## Begin Supplied material

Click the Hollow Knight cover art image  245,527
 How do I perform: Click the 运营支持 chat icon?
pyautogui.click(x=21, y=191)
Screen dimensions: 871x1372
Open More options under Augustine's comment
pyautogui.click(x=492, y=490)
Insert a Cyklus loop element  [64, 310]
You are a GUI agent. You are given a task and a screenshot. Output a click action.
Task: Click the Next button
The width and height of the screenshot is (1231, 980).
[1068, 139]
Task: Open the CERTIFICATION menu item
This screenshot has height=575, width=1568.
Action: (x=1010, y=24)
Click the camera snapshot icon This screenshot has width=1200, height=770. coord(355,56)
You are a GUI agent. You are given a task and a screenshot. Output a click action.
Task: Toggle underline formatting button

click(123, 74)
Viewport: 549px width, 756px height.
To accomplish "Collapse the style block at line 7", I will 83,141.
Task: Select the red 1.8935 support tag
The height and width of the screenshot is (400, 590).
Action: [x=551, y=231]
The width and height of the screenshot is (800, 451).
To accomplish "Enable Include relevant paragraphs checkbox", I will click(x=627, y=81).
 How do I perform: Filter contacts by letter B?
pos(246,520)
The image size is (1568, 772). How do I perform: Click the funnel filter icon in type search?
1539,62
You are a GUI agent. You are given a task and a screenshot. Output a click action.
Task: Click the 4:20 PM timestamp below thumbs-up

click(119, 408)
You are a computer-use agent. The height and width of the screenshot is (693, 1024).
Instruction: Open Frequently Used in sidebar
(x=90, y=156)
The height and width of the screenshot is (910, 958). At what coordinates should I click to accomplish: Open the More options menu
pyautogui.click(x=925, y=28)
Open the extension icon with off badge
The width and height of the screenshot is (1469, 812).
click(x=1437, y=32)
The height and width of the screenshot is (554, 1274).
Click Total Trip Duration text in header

## End Supplied material

- Exercise goal -
Rewrite the lines from the one containing "Task: Select the red 1.8935 support tag" through the one containing "click(x=1437, y=32)", inclusive, replacing "Frequently Used" with "Recently Used" and leaving everything else unchanged.

- Expected answer -
Task: Select the red 1.8935 support tag
The height and width of the screenshot is (400, 590).
Action: [x=551, y=231]
The width and height of the screenshot is (800, 451).
To accomplish "Enable Include relevant paragraphs checkbox", I will click(x=627, y=81).
 How do I perform: Filter contacts by letter B?
pos(246,520)
The image size is (1568, 772). How do I perform: Click the funnel filter icon in type search?
1539,62
You are a GUI agent. You are given a task and a screenshot. Output a click action.
Task: Click the 4:20 PM timestamp below thumbs-up

click(119, 408)
You are a computer-use agent. The height and width of the screenshot is (693, 1024).
Instruction: Open Recently Used in sidebar
(x=90, y=156)
The height and width of the screenshot is (910, 958). At what coordinates should I click to accomplish: Open the More options menu
pyautogui.click(x=925, y=28)
Open the extension icon with off badge
The width and height of the screenshot is (1469, 812).
click(x=1437, y=32)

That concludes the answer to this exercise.